Greensburg Annexation Case

Opinion

Per Curiam,

These appeals are from three separate decrees of the Court of Quarter Sessions (now Court of Common Pleas) of Westmoreland County which approved annexation of portions of territory of Hempfield Township, the appellant. Two of the annexations were by the City of Greensburg (Nos. 160 and 161 in this Court) and the other was by the Borough of Young-wood (No. 246 in this Court).

The question raised by appellant in each appeal is whether the annexation proceedings, which were commenced prior to April 23, 1968 pursuant to the Act of July 20, 1953, P. L. 550, 53 P.S. §§67501-08, but in which final orders of approval of the annexations were not entered until 1969, were rendered null and void by the adoption on April 23, 1968 of the new Article IX of the Constitution of Pennsylvania.

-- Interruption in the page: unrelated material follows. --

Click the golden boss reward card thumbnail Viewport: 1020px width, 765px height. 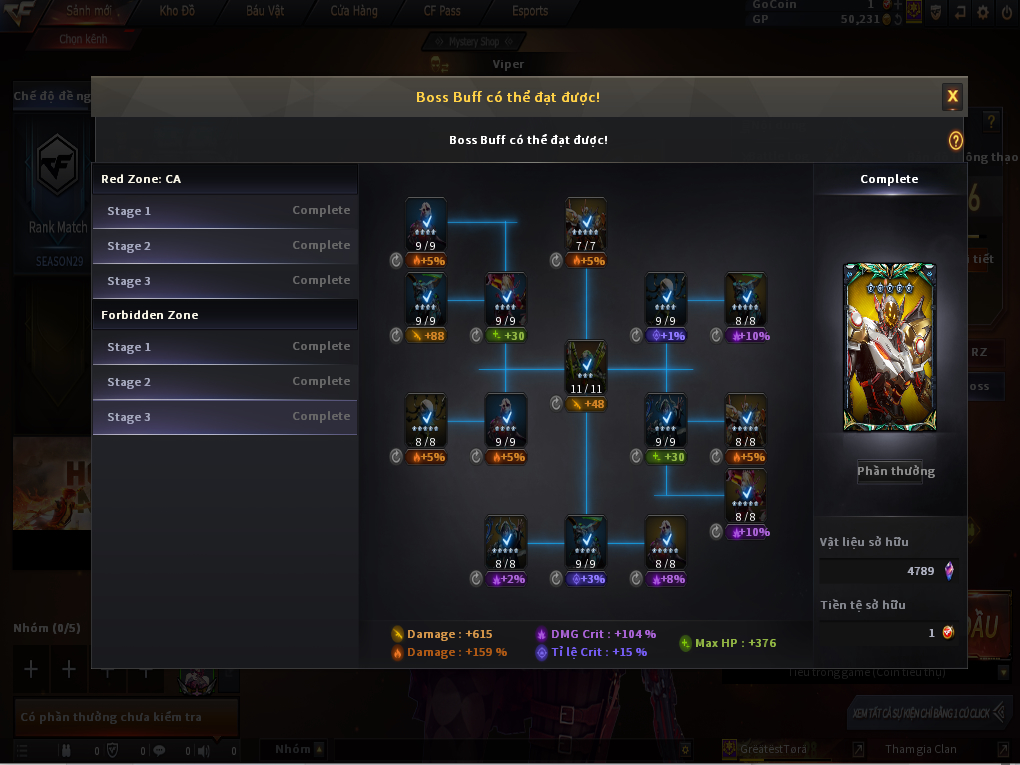[x=890, y=347]
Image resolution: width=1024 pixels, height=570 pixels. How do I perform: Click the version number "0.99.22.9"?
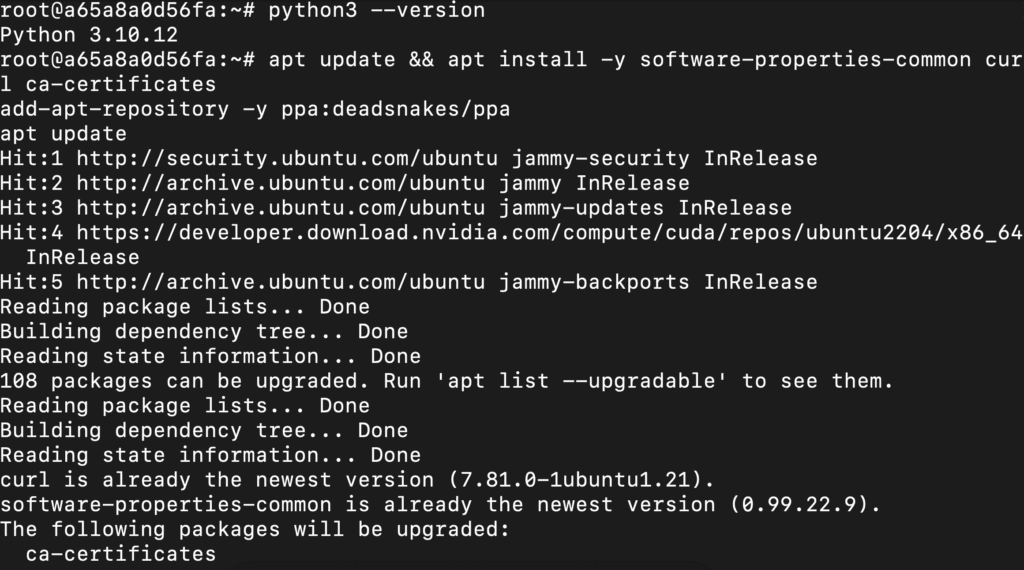(x=804, y=504)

Appellant took direct appeals to this Court in each case, and also filed petitions for leave to appeal under our Rule 68%. Motions to quash the appeals and to dismiss the petitions were filed by appellees. The three cases were consolidated for argument and the motions to quash and dismiss were argued concurrently.

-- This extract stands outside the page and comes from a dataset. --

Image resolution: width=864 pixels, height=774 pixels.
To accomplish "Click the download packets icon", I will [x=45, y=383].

We find that jurisdiction of these appeals is in the Superior Court and not in this Court; we accordingly do not reach the question of the effect, if any, of the new Article IX of the Constitution upon these proceedings.

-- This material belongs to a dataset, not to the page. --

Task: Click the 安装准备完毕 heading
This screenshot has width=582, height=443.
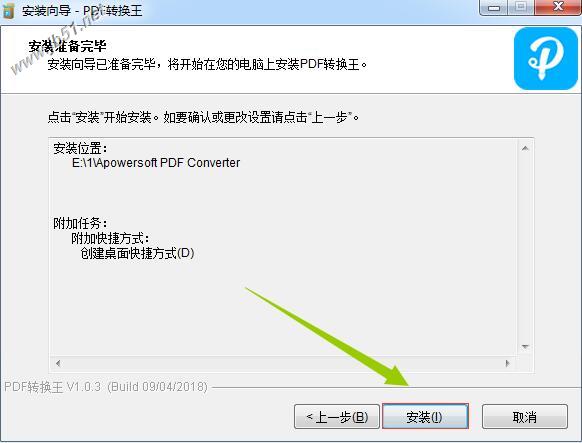Action: tap(68, 46)
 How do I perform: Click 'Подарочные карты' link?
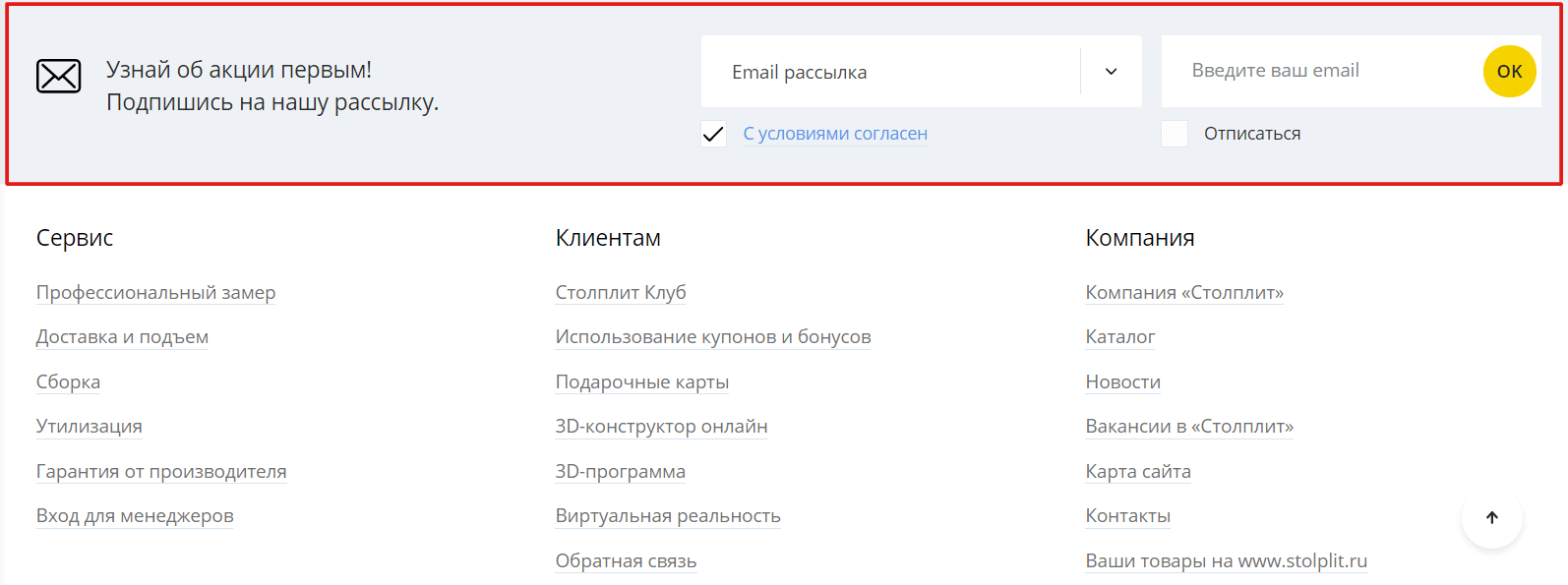click(x=642, y=381)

There is no doubt, and appellant in its brief concedes, that prior to April 23, 1968, the original jurisdiction in annexation cases involving second class townships lay in the Courts of Quarter Sessions of the Peace, and that the cases now before us were properly so brought. Act of July 20, 1953, P. L. 550, §2, 53 P.S. 67502 et seq. Palmer Township Annexation Case, 416 Pa. 163, 204 A. 2d 760 (1964). It is also not dis*301puted that under the Act of June 24, 1895, P. L. 212, §7, as amended by the Act of August 14, 1963, P. L. 819, §1, 17 P.S. 181, 182, jurisdiction of all appeals from proceedings of the Court of Quarter Sessions, with exceptions not here applicable, rests exclusively in the Superior Court. West Mead Township Appeal, 416 Pa. 73, 204 A. 2d 247 (1964). Indeed, the two Greens-burg cases here involved, No. 160 and No. 161, were appealed by appellant to the Superior Court at an earlier stage and by that court remanded for further proceedings. Hempfield Township Annexation Case, 211 Pa. Superior Ct. 180, 237 A. 2d 244 (1967). The appellant’s position, however, is that since the Courts of Quarter Session were abolished, effective January 1, 1969, by Section 4 of the Schedule to the new Judiciary Article (Article V of the Constitution of Pennsylvania, adopted April 23, 1968, effective January 1, 1969), the appellate jurisdiction of the Superior Court in annexation cases was likewise abolished, and that the prior practice of bringing such cases to this Court through the medium of a petition under our Rule 68y2 was reinstated. The appellant also justifies the parallel direct appeals taken in these cases by reason of the language of Section 9 of Article V of the Constitution regarding rights of appeal.

We find no merit in these contentions. In the first place, the three cases here involved were all commenced prior to the new constitutional changes in the Judiciary Article, and in the second place, Act No. 351 of 1968, adopted December 2, 1968, and implementing in part Section 9 of Article V, places appellate jurisdiction not otherwise provided for in the Superior Court. See Plains Township School District Appeal, 438 Pa. 294, 265 A. 2d 358 (1970).

The petitions under Rule 68y2 are dismissed and the appeals are remitted to the Superior Court Act of June 24,1895, P. L, 212, §9, 17 P.S. §194.